Gulf states won't pull US sovereign wealth funds amid market volatility

Nonetheless, it is crucial to think strategically about how to improve SWF performance, especially as oil revenues are expected to decline

Gulf markets index declines, Kuwait City, April 7, 2025
AFP
Gulf markets index declines, Kuwait City, April 7, 2025

Gulf states won't pull US sovereign wealth funds amid market volatility

Gulf states are not looking to pull their sovereign wealth funds and other investments in the United States amid the fallout from US President Donald Trump's global tariff war. Gulf countries have investments worth around $2tn in the US, approximately 50% of their total global portfolio.

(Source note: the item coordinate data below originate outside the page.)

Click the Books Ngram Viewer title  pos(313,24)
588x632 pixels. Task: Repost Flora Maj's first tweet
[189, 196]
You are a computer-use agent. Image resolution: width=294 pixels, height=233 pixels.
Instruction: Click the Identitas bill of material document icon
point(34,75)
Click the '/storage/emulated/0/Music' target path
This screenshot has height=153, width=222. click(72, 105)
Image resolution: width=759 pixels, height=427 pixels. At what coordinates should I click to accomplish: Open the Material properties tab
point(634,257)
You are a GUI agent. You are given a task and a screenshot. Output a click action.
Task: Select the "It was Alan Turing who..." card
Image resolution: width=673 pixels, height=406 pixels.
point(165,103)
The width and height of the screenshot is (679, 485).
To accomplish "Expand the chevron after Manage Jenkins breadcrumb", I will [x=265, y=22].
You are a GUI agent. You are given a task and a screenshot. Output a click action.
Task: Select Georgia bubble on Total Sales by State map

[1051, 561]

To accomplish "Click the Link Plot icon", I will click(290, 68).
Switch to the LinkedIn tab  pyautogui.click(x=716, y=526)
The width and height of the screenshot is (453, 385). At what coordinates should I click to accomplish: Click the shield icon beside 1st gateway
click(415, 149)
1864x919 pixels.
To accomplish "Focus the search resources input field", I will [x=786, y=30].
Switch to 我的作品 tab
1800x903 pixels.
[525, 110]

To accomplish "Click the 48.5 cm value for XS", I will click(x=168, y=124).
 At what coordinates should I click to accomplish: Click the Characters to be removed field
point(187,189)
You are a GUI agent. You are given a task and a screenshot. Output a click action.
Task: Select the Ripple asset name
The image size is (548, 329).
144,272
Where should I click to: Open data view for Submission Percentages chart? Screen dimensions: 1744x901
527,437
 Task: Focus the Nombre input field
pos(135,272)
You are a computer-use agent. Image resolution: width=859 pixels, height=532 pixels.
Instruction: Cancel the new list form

But with Trump’s global tariffs set to slow down global growth, questions have been raised over the potential serious harm to sovereign revenues, which could, in turn, hinder development projects.

The scale of this exposure means it is essential to hedge against developments in US financial markets and others—whether in Europe or Asia—and monitor how these markets respond to tariff decisions and economic conditions worldwide.

Read more: Markets greet Trump’s tariffs with a blizzard of red numbers

When global stock indices decline, many investors and speculators panic and start liquidating assets, but this is unwise during short-term waves of selling.

Despite the volatility, Gulf sovereign wealth funds are expected to maintain their holdings of equities and bonds both in the US and elsewhere, as investment managers take a long-term approach.

Strategic planning

Nonetheless, it is crucial to think carefully and strategically about how to improve the performance of sovereign wealth funds and bolster financial sustainability, especially as oil revenues are expected to decline.

AFP
A Saudi Aramco rig in HSBH field north of Dhahran in the eastern province of Saudi Arabia. China accounts for almost 20% of Saudi oil exports.

Conditions affecting investment decision-making may change, not least over the size of the next round of increased tariffs, which are currently on pause, should they be applied. The full reaction will also have to reflect the actual impact on the US economy—via inflation, monetary policy or rising unemployment—when it becomes apparent.

Trump hopes his tariffs will encourage industrial companies to build factories in the US and create jobs, especially in the so-called Rust Belt States, which tend to be Republican. Even if these hopes materialise and domestic industrial investment increases, it will take time—probably extending beyond Trump’s term in office.

How it works

Gulf sovereign wealth funds typically don't invest directly in US industries. Instead, they invest through secondary mediums such as equities, financial market-indexed investments, and government bonds.

Nevertheless, Gulf officials worry that tariffs on other countries could slow economic performance and lead to recession and inflation—a condition referred to as stagflation. This would undoubtedly destabilise financial markets and put downward pressure on asset prices, thereby exposing sovereign funds to significant risks.

Weighing risks

The crisis caused by Trump’s trade war and its tariffs is undoubtedly severe, as was the market reaction. Hedging funds against risks and maintaining investment stability without liquidating assets requires appropriate strategies and prudent risk management.

The good news is that Trump's 90-day pause has given countries and financial markets at least some time to adapt to the next round, and talks over the levies are ongoing.